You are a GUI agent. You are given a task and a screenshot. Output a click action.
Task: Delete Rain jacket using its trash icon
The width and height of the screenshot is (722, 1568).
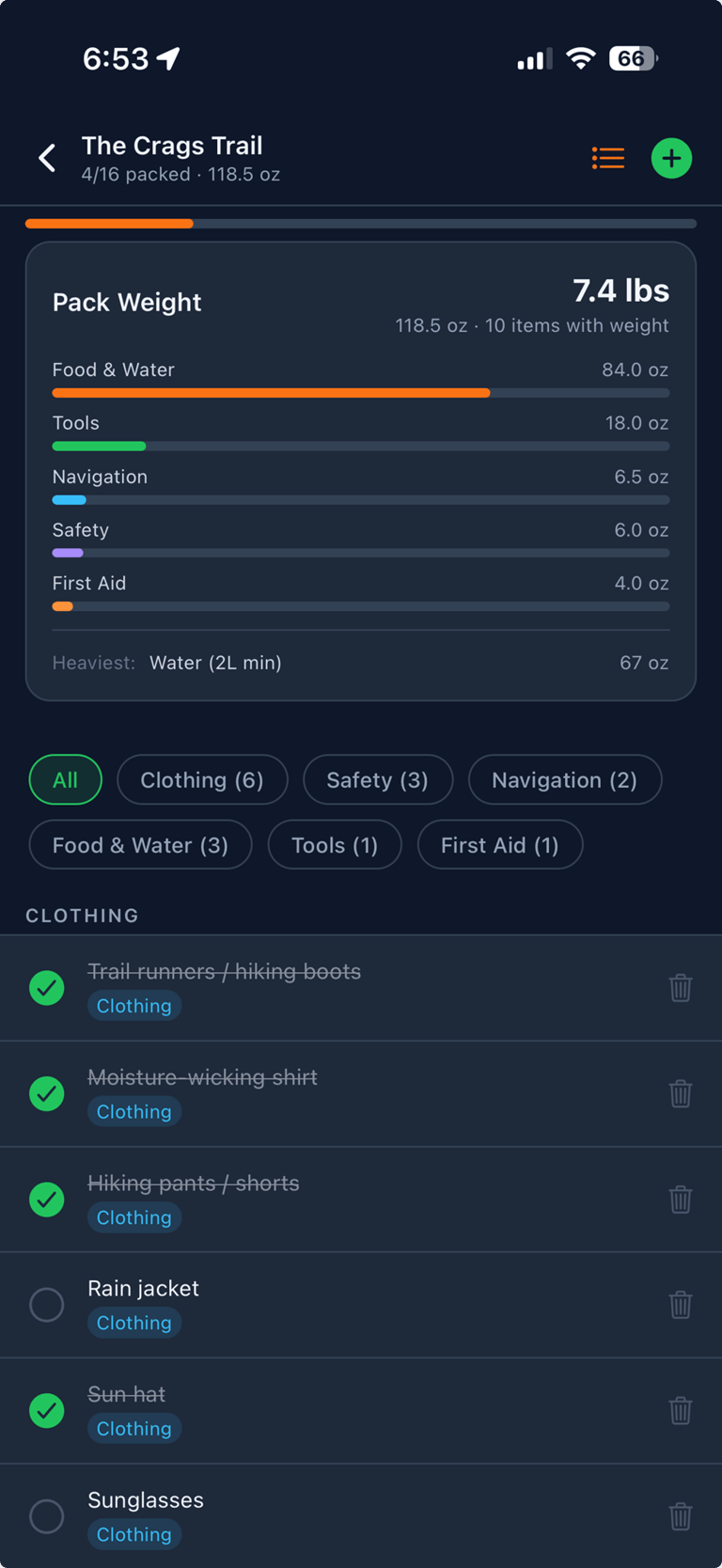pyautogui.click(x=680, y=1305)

☆ ☆ ☆

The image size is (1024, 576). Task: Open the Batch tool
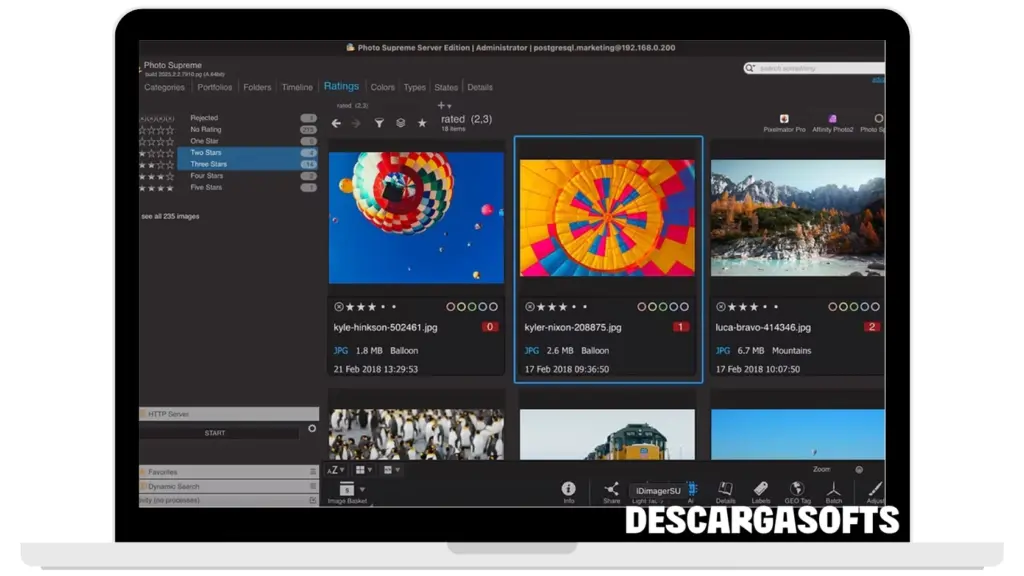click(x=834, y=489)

☆ ☆ ☆

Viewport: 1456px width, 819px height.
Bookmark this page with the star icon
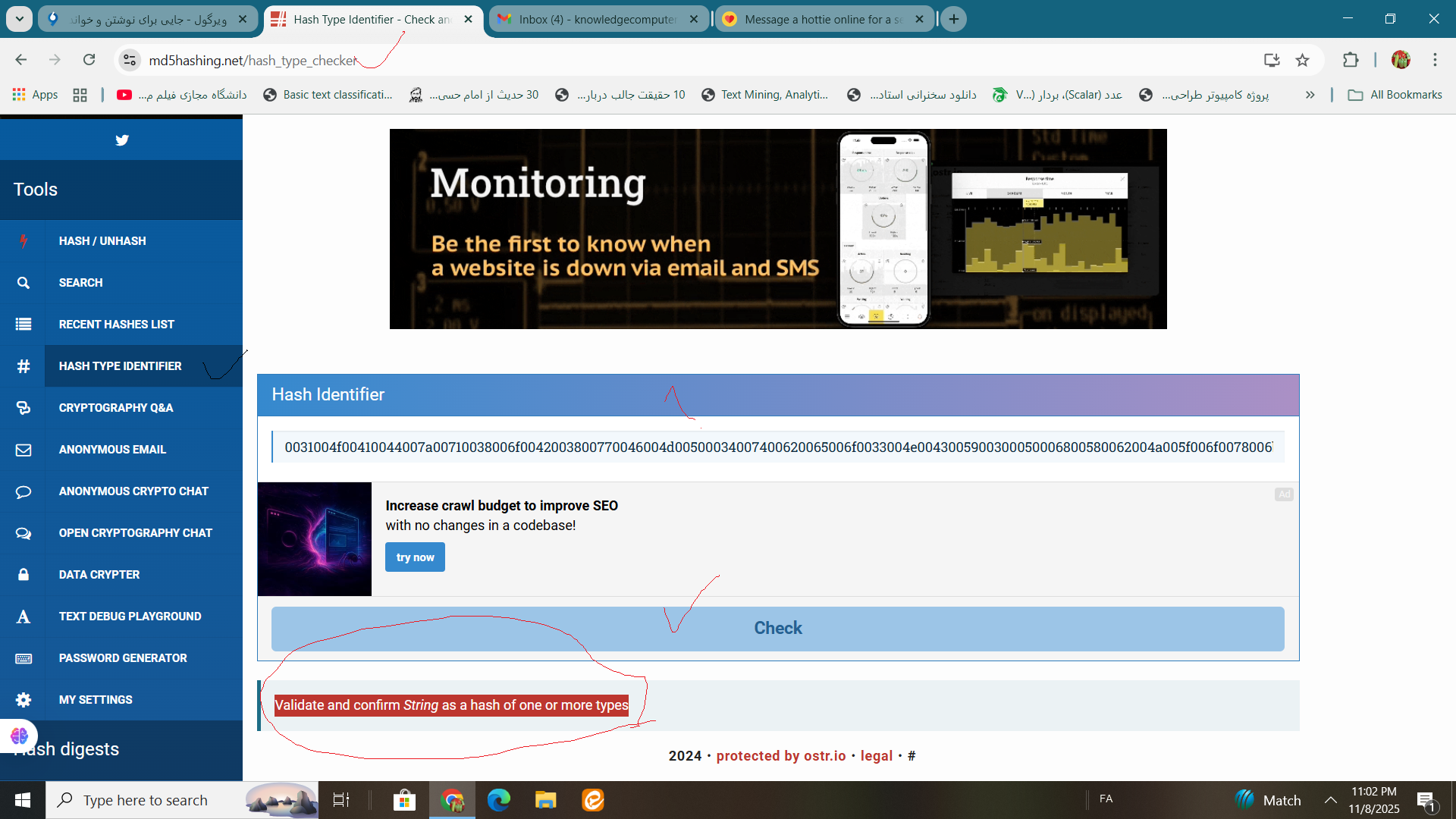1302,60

☆ ☆ ☆

• TASK DETAILS
Give the lines of the listing starting at the line containing "You are a GUI" and ending at the line containing "pyautogui.click(x=680, y=1305)", both included, as a JSON list of strings with one string per line, leaving out blank lines and the pictures.

• EXERCISE RESULT
[
  "You are a GUI agent. You are given a task and a screenshot. Output a click action.",
  "Task: Delete Rain jacket using its trash icon",
  "The width and height of the screenshot is (722, 1568).",
  "pyautogui.click(x=680, y=1305)"
]